• **Requirement**:
Give back only the lines in the records below from the one with "The image size is (1841, 1139)." to the one with "Click the New Simple Water brush selector", both inclusive, word for word.

□ □ □ □

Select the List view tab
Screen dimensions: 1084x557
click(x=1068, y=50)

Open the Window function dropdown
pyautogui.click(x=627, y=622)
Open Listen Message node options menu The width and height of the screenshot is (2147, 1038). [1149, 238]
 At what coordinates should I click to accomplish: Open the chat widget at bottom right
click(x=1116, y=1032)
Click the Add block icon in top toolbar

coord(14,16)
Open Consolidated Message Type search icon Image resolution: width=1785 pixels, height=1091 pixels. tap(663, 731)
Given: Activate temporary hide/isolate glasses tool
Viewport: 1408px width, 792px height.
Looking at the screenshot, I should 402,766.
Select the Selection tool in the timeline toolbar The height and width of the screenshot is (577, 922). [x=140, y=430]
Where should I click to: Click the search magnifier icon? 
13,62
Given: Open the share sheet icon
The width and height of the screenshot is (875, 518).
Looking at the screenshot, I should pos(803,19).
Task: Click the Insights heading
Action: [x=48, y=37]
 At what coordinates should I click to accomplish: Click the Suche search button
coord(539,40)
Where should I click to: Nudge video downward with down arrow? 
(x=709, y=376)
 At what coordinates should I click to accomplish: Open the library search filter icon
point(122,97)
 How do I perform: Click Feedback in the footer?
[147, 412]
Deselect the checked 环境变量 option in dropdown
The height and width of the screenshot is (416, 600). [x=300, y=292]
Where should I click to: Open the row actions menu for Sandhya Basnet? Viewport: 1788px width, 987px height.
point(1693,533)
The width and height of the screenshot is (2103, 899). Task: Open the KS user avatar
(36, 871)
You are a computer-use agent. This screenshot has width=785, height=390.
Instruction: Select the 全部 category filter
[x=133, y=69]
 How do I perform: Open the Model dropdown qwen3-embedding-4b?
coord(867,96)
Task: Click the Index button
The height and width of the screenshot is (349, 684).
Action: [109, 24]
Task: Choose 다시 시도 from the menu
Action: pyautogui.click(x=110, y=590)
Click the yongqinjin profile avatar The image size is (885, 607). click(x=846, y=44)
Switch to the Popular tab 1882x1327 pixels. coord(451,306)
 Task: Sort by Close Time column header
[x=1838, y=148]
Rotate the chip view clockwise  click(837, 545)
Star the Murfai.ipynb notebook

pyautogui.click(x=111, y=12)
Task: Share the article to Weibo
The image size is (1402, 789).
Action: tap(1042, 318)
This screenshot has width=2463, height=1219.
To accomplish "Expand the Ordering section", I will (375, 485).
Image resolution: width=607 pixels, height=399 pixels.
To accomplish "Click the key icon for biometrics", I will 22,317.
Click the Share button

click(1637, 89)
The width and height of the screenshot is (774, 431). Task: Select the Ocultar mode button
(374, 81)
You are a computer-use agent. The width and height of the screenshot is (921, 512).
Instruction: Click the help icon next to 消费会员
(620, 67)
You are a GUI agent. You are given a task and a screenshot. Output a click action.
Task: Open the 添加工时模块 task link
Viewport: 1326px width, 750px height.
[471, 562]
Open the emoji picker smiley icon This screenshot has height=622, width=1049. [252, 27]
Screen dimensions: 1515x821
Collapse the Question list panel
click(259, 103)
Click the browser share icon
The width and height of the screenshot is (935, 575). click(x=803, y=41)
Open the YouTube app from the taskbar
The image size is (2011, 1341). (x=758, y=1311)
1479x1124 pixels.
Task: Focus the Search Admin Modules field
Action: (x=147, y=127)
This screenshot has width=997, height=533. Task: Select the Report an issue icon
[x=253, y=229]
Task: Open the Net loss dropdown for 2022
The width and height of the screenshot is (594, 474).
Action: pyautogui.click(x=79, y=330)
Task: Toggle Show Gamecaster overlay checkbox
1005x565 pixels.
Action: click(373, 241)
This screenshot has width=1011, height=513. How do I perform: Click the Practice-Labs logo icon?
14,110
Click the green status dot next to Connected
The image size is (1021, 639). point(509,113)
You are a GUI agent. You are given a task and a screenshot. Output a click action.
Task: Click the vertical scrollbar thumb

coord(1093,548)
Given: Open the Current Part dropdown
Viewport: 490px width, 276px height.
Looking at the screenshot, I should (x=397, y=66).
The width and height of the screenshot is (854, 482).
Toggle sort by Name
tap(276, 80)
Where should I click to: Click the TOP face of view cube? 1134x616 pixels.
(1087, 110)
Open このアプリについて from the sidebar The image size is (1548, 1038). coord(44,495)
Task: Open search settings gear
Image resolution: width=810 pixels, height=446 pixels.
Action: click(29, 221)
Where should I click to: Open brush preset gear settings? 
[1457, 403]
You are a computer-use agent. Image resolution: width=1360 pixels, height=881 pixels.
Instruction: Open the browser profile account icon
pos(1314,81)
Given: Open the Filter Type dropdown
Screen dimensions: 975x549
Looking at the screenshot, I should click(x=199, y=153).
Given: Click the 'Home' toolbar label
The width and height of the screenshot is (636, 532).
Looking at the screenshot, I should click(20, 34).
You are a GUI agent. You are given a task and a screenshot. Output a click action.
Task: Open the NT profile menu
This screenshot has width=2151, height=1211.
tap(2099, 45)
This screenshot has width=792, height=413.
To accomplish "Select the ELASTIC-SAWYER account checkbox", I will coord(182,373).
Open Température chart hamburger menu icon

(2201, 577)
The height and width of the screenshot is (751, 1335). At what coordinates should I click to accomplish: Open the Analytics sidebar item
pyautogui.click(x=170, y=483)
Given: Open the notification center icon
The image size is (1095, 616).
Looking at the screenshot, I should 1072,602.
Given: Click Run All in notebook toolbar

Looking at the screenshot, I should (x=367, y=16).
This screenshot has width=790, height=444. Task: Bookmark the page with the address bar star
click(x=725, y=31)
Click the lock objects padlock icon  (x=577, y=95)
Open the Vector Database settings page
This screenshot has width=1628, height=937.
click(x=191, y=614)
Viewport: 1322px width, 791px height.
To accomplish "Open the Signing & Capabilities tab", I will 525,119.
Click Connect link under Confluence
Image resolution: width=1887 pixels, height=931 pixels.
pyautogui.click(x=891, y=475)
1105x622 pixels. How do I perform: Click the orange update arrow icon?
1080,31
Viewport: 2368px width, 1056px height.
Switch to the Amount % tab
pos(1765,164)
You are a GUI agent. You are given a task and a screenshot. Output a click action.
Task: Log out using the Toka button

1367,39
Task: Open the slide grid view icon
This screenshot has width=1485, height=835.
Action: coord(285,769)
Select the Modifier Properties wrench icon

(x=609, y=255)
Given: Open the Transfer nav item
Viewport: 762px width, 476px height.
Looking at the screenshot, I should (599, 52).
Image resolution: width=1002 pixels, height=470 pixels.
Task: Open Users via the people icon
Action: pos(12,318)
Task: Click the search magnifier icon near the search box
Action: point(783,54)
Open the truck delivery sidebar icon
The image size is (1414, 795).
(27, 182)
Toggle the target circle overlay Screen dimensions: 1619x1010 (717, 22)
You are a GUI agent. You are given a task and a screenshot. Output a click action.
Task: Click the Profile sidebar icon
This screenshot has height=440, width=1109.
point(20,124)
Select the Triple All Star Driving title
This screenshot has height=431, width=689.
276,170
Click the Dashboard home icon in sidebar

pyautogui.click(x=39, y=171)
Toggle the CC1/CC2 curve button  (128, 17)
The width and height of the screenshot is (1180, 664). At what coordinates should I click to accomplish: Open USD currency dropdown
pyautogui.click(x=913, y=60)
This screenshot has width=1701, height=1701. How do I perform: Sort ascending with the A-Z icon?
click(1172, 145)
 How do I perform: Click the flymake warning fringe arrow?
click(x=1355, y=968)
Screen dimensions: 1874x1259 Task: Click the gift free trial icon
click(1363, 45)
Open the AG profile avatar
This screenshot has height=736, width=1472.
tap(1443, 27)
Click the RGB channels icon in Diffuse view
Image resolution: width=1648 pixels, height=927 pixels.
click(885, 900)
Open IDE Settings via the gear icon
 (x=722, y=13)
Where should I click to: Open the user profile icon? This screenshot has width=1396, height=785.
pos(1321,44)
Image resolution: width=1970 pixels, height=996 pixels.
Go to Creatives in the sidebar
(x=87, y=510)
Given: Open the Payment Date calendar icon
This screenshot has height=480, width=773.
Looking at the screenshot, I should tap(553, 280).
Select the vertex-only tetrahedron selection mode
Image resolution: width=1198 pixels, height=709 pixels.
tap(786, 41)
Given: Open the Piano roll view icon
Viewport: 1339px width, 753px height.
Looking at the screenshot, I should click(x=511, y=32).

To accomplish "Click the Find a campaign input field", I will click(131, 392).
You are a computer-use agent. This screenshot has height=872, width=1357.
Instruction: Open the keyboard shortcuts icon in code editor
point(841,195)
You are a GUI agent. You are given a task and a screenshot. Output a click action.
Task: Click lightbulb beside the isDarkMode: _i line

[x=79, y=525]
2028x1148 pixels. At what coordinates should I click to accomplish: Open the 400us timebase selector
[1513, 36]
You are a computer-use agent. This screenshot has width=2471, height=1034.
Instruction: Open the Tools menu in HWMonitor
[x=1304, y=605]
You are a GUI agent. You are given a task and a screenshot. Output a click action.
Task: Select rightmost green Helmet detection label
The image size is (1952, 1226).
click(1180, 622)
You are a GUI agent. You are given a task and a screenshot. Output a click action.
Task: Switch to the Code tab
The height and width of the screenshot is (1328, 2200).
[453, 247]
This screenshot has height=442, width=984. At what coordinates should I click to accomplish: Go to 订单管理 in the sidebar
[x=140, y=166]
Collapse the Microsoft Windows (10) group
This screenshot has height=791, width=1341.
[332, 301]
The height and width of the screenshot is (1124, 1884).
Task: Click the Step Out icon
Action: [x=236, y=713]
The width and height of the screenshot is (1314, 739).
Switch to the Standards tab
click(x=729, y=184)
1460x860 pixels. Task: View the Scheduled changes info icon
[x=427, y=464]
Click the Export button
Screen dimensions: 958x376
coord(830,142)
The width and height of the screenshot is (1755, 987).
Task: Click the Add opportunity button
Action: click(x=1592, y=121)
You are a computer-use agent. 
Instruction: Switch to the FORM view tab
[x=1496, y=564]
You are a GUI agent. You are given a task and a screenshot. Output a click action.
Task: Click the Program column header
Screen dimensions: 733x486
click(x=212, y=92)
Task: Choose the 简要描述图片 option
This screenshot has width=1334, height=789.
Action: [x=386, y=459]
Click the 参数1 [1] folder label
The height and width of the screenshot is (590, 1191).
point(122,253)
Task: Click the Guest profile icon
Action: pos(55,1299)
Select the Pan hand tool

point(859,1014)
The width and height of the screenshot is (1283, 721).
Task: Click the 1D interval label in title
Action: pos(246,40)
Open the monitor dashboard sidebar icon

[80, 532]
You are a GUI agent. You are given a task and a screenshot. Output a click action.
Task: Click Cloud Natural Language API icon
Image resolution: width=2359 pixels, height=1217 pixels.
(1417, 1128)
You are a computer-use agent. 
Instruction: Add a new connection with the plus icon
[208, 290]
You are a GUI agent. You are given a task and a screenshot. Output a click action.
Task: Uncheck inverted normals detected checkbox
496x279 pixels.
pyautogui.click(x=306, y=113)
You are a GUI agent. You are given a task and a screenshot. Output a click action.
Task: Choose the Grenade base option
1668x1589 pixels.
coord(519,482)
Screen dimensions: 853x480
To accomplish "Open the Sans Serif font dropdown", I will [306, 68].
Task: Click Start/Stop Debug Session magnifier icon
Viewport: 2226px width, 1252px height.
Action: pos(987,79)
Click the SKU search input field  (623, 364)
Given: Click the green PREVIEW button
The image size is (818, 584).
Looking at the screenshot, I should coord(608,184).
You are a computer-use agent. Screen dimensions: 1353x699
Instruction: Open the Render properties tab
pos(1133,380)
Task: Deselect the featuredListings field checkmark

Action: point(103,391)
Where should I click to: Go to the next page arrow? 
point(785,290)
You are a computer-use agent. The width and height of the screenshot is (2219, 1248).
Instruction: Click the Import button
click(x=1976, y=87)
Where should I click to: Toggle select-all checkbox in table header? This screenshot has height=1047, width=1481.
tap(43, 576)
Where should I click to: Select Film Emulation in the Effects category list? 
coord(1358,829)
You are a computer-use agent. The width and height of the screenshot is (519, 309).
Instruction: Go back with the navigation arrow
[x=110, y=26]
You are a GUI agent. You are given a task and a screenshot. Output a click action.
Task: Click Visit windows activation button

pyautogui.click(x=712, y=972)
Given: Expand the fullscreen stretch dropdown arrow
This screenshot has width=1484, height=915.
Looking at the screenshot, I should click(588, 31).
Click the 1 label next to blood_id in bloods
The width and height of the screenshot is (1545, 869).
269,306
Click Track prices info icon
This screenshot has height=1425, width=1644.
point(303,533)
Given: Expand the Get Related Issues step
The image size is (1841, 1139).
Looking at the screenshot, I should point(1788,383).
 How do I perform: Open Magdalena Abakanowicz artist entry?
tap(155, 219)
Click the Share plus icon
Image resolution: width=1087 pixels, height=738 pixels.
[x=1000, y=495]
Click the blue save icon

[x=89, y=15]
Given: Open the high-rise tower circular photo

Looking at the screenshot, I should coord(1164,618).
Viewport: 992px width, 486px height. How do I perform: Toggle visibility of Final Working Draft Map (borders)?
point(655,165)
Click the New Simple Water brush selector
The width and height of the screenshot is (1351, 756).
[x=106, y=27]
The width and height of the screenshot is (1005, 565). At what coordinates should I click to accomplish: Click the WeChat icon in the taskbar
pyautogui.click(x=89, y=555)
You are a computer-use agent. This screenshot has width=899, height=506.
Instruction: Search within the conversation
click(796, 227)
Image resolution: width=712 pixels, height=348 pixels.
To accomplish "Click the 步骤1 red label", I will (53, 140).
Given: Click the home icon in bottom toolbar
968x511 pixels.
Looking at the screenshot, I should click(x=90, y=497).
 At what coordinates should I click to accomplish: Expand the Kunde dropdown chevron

□ □ □ □

• **Response box**:
The image size is (1841, 1139).
Looking at the screenshot, I should point(1788,383).
 How do I perform: Open Magdalena Abakanowicz artist entry?
tap(155, 219)
Click the Share plus icon
Image resolution: width=1087 pixels, height=738 pixels.
[x=1000, y=495]
Click the blue save icon

[x=89, y=15]
Given: Open the high-rise tower circular photo

Looking at the screenshot, I should coord(1164,618).
Viewport: 992px width, 486px height. How do I perform: Toggle visibility of Final Working Draft Map (borders)?
point(655,165)
Click the New Simple Water brush selector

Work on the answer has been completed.